It was Tom LaPille, he was a magic dev. I have gamed with him on occasion, he's a little groggy sometimes, but a cool dude and good roleplayer overall, and he was transferred over by his own request. He left pretty quickly, I have never asked why, but it seems reasonably obvious. He recently left WotC to work on something else, though.

Kai Tave
Jul 2, 2012
Fallen Rib

moths posted:

It looked a lot like 4e D&D, unfortunately.

As someone who really dug 4E I disagree. The sort of audience Effectronica is describing...people who roleplay on blogs, imageblogs, twitter, people who generically "engage in fantasizing," etc, aren't, I'm pretty comfortable in asserting, champing at the bit to play D&D4E, a game that requires a substantial investment in time, coordination, and is probably a bigger investment in "player commitment" than they're used to out of a game.

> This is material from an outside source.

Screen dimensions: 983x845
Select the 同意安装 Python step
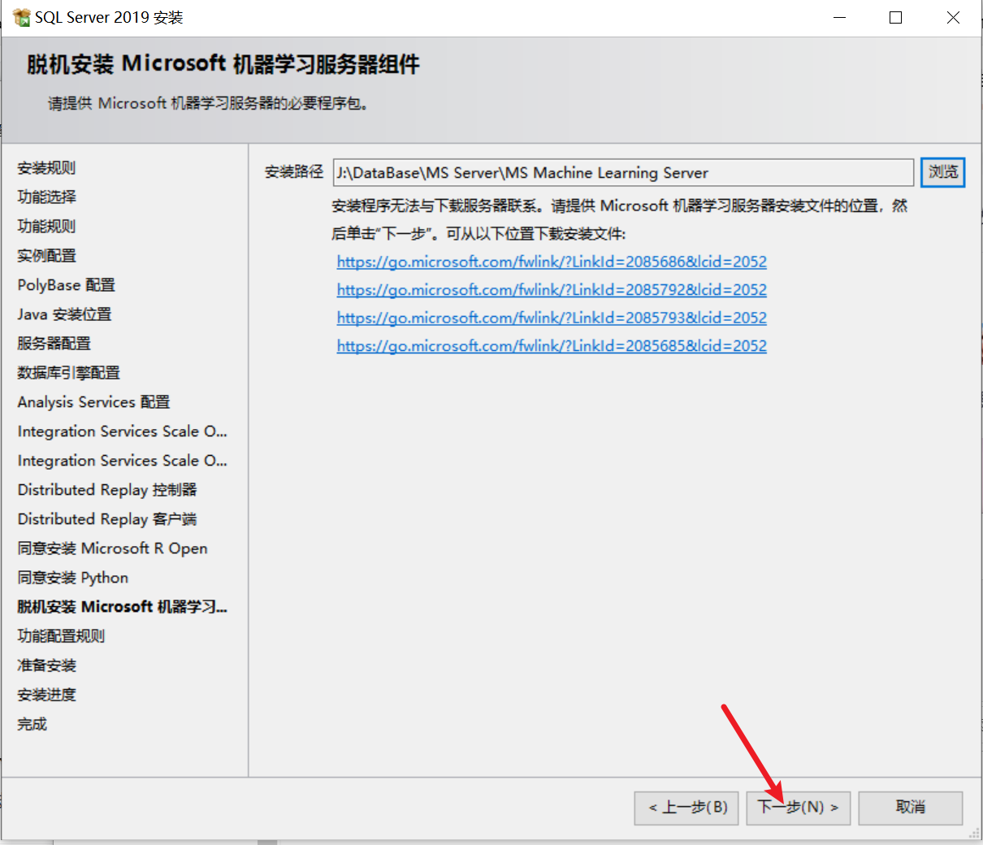click(72, 578)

I'm not saying these people are too stupid to grasp 4E or that 4E is some sprawling Champions-esque nightmare, simply that I don't believe the freeform social media roleplaying audience or the folks watching Wil Wheaton's Tabletop and thinking "huh, this Fiasco thing looks neat" are waiting to be served by an extensive fantasy adventure game with extensive tactical combat elements.

D&D4E had pretty good exposure at the time too, it's not like it just slipped under the radar. The Penny Arcade guys giving it regular shoutouts and enthusing about it, running game events at PAX and such, that was a fairly significant signal boost reaching out to an audience that intersects with, but isn't dominated by, traditional tabletop roleplayers, and yet it doesn't seem to have ushered in some new-wave era of tabletop roleplaying, nor does it seem to have achieved anything noteworthy or prominent enough for WotC/Hasbro to have an issue with Mike Mearls throwing all of that in the dumpster to make D&D Next.

moths
Aug 25, 2004

I would also still appreciate some danger.

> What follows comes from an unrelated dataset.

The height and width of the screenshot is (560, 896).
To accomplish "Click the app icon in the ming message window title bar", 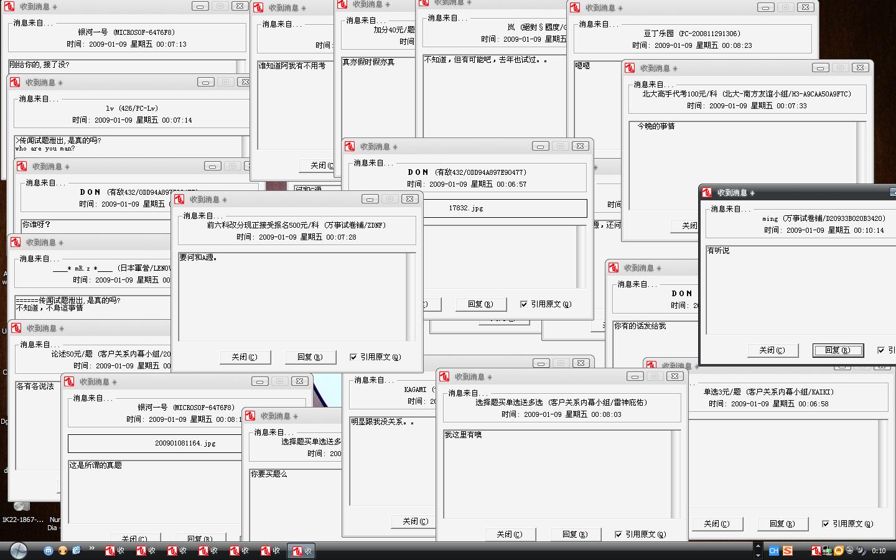I will pyautogui.click(x=707, y=193).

And that's why I didn't say the ideal game was 4E, but something along those lines.

E: Clearly presented, accessible, and riding a tidal-wave of cultural Harry Potter / LotR relevancy.

moths fucked around with this message at 19:07 on Jun 23, 2015

Kai Tave
Jul 2, 2012
Fallen Rib
^^^e; okay, I'm still not convinced that would do it, but that's something.

moths posted:

And that's why I didn't say the ideal game was 4E, but something along those lines.

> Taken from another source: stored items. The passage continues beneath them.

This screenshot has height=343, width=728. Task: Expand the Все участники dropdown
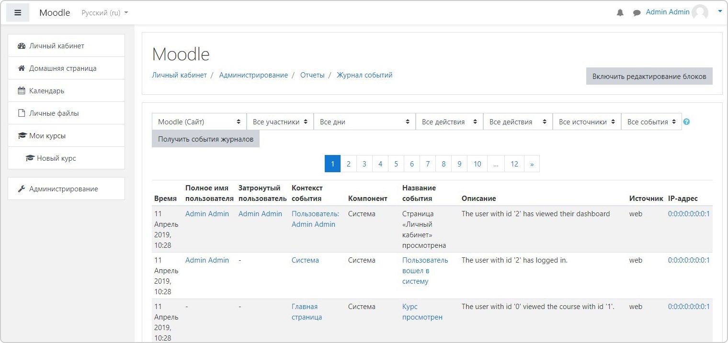280,122
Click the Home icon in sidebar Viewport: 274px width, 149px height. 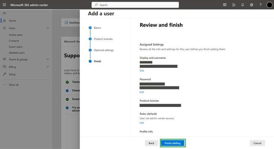click(4, 20)
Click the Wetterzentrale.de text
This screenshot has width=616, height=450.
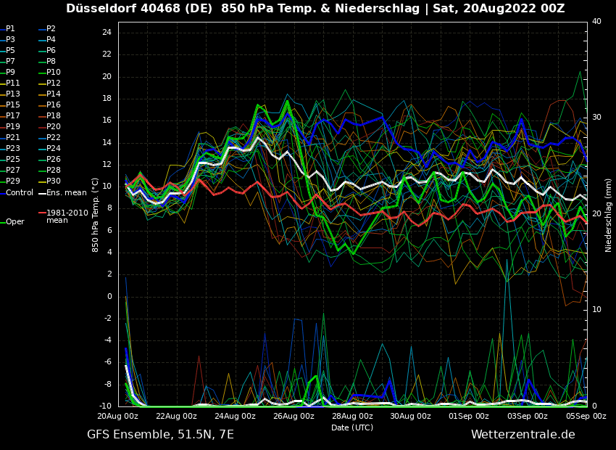pyautogui.click(x=523, y=435)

Okay, but how? I'm not demanding that you pull a finished game out of thin air, but so what is it exactly that you're imagining along the lines of 4E that's poised to reach out to this wider, unserved audience waiting to elfgame?

Dr. Tough
Oct 22, 2007

I'm pretty sure that the consumer base of RPGs is much too fractured (not necessarily a bad thing!) for the hobby to have a 1980's TSR style dominance again. I'm also not really sure that 4E is the correct place to look for pointers on conducting this marketplace take over seeing that it was a commercial failure. Recall that it actually caused WotC's share of the market to decline. And no it wasn't because of a plot from evil grognards to keep new players from seeing the light.

gradenko_2000
Oct 5, 2010

HELL SERPENT
Lipstick Apathy

Kai Tave posted:

I don't believe the [...] the folks watching Wil Wheaton's Tabletop and thinking "huh, this Fiasco thing looks neat" are waiting to be served by an extensive fantasy adventure game with extensive tactical combat elements.

I kind of have to agree with this. Years before I had really started on the hobby, I listened to the Critical Hit podcast, which was a D&D 4e campaign, and enjoyed it quite a bit.

My exposure to the D&D video games and whatever bits and pieces I picked up from grogs.txt (yes I read the thread even when I wasn't actually playing TTRPGs, I'm broken) meant that I could follow along well enough, but there was always this feeling of "nah, that D&D thing is all arcane and complicated and I could never do that" in the back of my mind.

So I just went along and whooped and cheered when I heard the group's Warlock roll a 20 and blast a dude for a bunch of Chaos damage, and I thought it was really cool that the Dragonborn Fighter could choose to attack the rafters holding up the silo and the DM knew how that would change the battle ("you could never do that in a WoW raid!"), but after the episode was done I'd put it away with the knowledge that I'd never get to do that myself.

quote:

Okay, but how? I'm not demanding that you pull a finished game out of thin air, but so what is it exactly that you're imagining along the lines of 4E that's poised to reach out to this wider, unserved audience waiting to elfgame?

I think the way 4E was written and structured was a big help, acknowledging that yes, something with that much crunch might not have broad appeal. I get the same feeling reading 4E's books that I get with Dungeon World as far as they read like they were written with no preconceived notions, no hold-overs from being experienced with any previous RPGs.

moths
Aug 25, 2004

I would also still appreciate some danger.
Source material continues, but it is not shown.